━━━ EXTRACTED ENTRIES ━━━

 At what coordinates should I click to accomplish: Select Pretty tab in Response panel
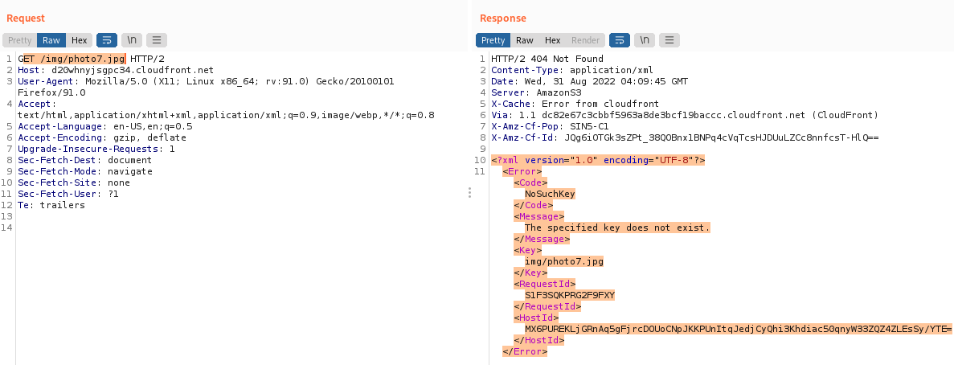tap(493, 40)
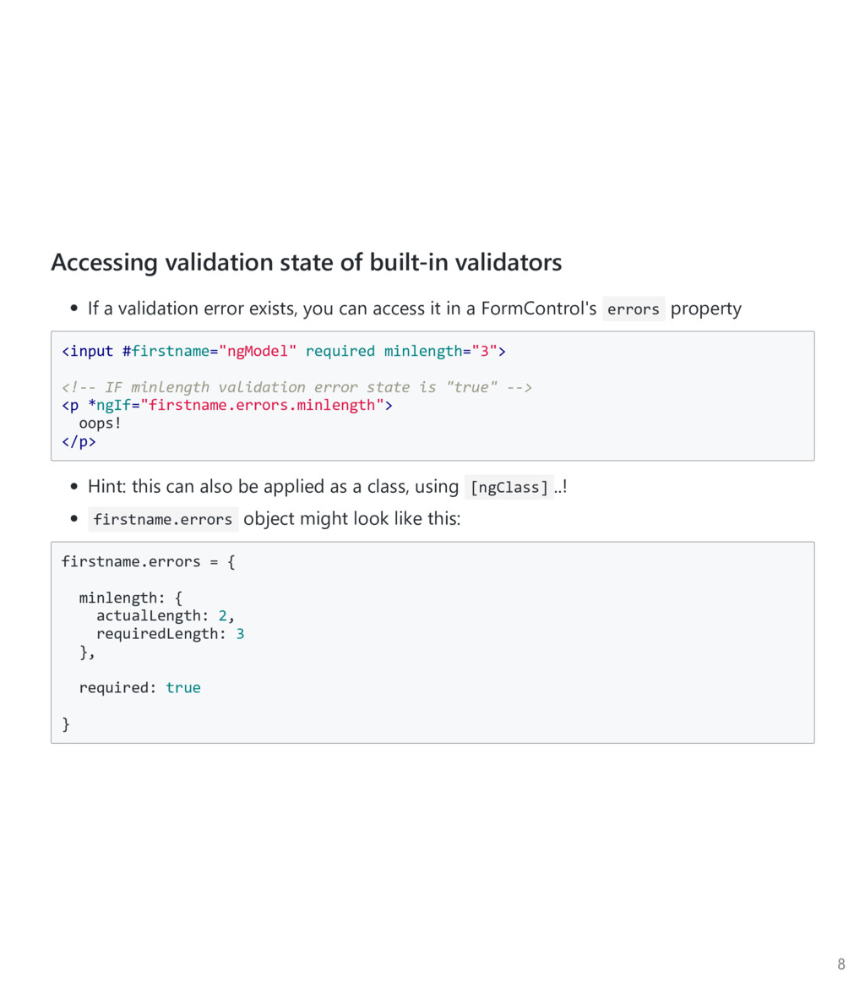Click the "oops!" text in code block
Screen dimensions: 865x989
(101, 423)
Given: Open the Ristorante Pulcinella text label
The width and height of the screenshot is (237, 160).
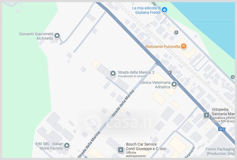Looking at the screenshot, I should click(x=163, y=47).
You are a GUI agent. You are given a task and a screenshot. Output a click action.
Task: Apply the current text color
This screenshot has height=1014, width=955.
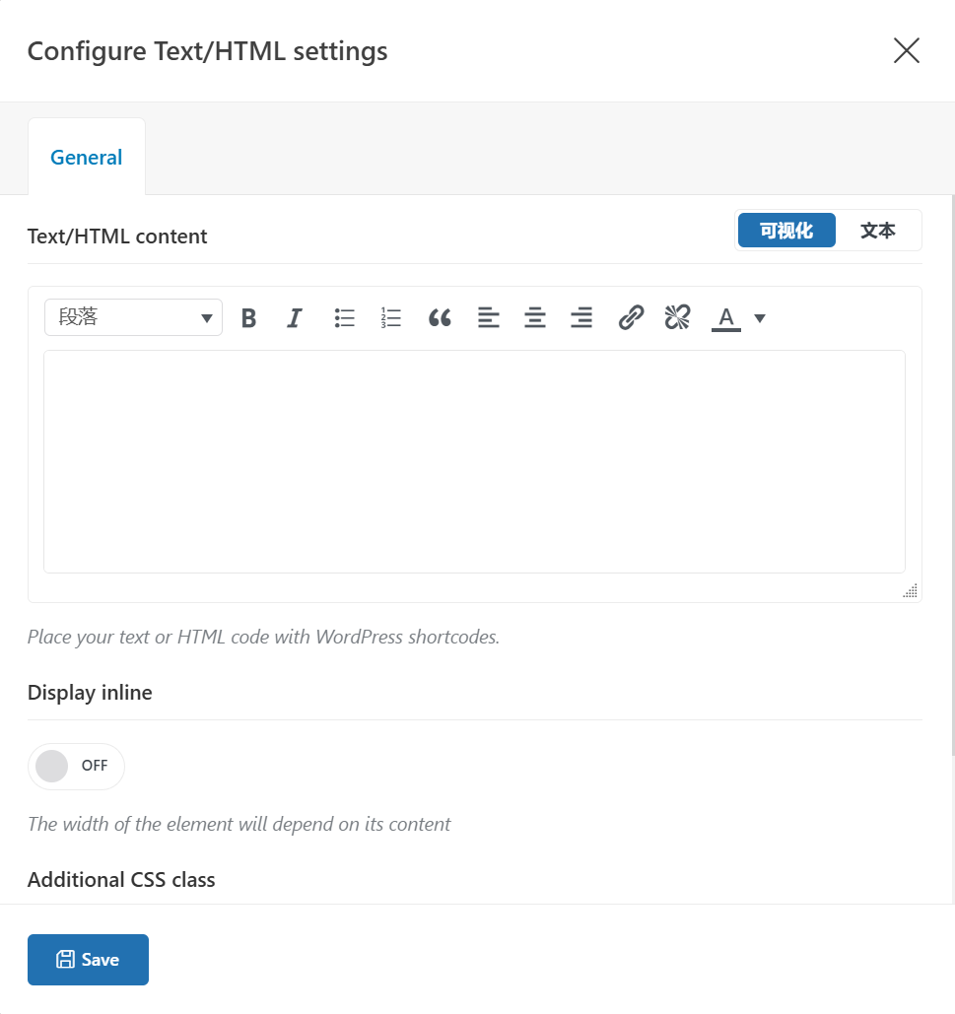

━━━

*BRIEF:* Every line from the line containing "The width and" through the last line above is to be printed exactly. Pictures are not copied.

*RESULT:*
The width and height of the screenshot is (237, 160).
Looking at the screenshot, I should click(x=163, y=47).
You are a GUI agent. You are given a task and a screenshot. Output a click action.
Task: Apply the current text color
This screenshot has height=1014, width=955.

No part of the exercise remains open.